*Task objective*:
Reproduce the records word for word, from the line containing "Identify the location of history-item: Split" through the line containing "(544, 122).", with both of those lines included.

*Input data*:
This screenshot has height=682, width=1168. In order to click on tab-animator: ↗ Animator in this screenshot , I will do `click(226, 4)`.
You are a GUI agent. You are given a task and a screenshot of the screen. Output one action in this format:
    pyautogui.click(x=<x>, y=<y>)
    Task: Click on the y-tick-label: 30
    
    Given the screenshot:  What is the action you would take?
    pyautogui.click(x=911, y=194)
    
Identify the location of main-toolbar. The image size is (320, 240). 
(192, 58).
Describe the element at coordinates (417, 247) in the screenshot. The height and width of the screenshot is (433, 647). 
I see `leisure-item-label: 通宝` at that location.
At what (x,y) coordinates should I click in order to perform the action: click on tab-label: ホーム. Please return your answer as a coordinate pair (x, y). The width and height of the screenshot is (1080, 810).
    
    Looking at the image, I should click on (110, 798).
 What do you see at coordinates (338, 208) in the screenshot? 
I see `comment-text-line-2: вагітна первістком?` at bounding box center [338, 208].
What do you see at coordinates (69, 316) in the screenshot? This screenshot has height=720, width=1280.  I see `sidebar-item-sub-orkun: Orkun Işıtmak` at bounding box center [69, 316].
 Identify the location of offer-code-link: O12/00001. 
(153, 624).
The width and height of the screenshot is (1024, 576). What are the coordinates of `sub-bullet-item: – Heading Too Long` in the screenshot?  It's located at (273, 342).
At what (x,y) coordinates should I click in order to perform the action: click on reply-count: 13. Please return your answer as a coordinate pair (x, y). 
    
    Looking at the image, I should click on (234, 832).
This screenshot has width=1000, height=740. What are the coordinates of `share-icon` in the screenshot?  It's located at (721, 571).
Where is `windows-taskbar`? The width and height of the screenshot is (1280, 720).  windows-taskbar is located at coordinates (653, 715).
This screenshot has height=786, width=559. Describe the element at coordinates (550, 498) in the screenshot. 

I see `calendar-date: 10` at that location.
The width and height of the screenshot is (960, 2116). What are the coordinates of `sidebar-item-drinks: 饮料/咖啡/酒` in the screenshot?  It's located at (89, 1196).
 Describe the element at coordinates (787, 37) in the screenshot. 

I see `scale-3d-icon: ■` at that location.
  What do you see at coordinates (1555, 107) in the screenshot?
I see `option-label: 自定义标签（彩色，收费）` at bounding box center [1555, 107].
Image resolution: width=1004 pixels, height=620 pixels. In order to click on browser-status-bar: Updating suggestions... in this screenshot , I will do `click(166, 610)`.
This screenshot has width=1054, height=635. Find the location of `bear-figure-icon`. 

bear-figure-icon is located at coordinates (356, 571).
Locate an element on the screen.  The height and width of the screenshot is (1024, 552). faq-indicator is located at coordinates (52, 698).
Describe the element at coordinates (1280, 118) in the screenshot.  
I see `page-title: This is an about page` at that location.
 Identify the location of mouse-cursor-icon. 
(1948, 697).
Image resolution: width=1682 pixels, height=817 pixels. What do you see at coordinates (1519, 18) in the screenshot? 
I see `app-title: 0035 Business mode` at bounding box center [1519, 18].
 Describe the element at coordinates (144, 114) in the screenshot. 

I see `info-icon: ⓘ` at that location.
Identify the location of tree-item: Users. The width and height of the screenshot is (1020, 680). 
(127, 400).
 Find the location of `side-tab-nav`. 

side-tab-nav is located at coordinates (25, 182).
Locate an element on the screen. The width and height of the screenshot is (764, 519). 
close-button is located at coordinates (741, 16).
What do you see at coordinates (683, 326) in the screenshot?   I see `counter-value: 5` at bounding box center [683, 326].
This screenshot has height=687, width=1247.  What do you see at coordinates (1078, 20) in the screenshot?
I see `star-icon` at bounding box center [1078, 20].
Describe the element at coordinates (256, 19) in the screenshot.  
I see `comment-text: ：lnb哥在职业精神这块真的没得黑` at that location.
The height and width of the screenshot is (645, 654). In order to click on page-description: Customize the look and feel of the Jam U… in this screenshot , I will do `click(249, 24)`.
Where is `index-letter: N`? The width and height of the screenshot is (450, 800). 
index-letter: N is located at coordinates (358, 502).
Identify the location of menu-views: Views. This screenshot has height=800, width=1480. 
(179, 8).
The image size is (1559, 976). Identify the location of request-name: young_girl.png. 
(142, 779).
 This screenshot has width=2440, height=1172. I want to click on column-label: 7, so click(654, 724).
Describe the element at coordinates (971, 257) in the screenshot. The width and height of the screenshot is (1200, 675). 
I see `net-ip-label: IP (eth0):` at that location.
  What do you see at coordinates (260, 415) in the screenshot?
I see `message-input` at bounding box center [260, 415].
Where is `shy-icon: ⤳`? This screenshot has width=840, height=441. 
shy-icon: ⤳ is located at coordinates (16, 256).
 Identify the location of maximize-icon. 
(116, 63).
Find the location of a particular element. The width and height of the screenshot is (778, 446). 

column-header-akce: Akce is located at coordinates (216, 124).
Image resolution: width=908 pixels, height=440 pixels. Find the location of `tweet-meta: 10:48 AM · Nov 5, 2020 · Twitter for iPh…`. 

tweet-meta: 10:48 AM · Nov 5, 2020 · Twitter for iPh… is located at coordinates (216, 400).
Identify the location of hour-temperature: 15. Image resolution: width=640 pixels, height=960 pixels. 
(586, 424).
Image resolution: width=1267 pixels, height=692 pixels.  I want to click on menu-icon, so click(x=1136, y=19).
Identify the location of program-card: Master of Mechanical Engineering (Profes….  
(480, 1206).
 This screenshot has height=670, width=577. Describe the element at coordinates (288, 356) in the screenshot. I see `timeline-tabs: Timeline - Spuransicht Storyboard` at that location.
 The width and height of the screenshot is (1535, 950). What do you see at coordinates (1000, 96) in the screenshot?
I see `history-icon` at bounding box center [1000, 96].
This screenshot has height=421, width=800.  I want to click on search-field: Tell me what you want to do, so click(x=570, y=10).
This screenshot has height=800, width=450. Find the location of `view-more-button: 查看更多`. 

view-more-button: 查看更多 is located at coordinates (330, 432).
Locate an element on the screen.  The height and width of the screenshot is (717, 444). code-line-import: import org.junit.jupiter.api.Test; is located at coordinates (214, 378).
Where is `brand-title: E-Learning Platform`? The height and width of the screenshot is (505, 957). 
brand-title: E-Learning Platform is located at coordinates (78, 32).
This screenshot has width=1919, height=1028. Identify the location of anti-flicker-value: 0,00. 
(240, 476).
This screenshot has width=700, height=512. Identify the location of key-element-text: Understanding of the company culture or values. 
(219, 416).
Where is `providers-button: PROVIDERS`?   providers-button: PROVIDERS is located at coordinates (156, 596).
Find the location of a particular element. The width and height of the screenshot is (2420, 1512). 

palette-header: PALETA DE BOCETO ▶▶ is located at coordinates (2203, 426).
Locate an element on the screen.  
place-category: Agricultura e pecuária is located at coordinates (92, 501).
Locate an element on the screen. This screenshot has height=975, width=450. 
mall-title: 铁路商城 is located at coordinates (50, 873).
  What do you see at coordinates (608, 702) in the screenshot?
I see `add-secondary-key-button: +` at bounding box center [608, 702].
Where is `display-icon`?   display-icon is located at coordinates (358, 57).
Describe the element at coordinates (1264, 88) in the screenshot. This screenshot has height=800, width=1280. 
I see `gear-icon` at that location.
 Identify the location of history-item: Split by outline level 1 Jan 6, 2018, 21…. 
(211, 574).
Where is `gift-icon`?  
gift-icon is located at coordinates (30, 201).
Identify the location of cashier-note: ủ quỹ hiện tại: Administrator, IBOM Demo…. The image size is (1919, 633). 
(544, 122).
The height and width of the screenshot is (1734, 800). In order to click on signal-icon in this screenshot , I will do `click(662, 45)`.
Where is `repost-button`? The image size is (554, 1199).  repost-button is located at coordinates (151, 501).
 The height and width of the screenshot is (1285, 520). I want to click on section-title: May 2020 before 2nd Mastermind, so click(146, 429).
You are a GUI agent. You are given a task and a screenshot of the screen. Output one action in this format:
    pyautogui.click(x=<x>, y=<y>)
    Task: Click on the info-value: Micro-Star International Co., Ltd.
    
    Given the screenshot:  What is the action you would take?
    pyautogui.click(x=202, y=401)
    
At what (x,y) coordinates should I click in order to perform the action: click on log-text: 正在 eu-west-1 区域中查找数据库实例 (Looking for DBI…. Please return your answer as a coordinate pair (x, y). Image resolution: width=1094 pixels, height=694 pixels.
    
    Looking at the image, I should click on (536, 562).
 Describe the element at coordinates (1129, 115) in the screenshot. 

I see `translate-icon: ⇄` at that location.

*Your solution*:
 Identify the location of history-item: Split by outline level 1 Jan 6, 2018, 21…. 
(211, 574).
Where is `gift-icon`?  
gift-icon is located at coordinates (30, 201).
Identify the location of cashier-note: ủ quỹ hiện tại: Administrator, IBOM Demo…. The image size is (1919, 633). 
(544, 122).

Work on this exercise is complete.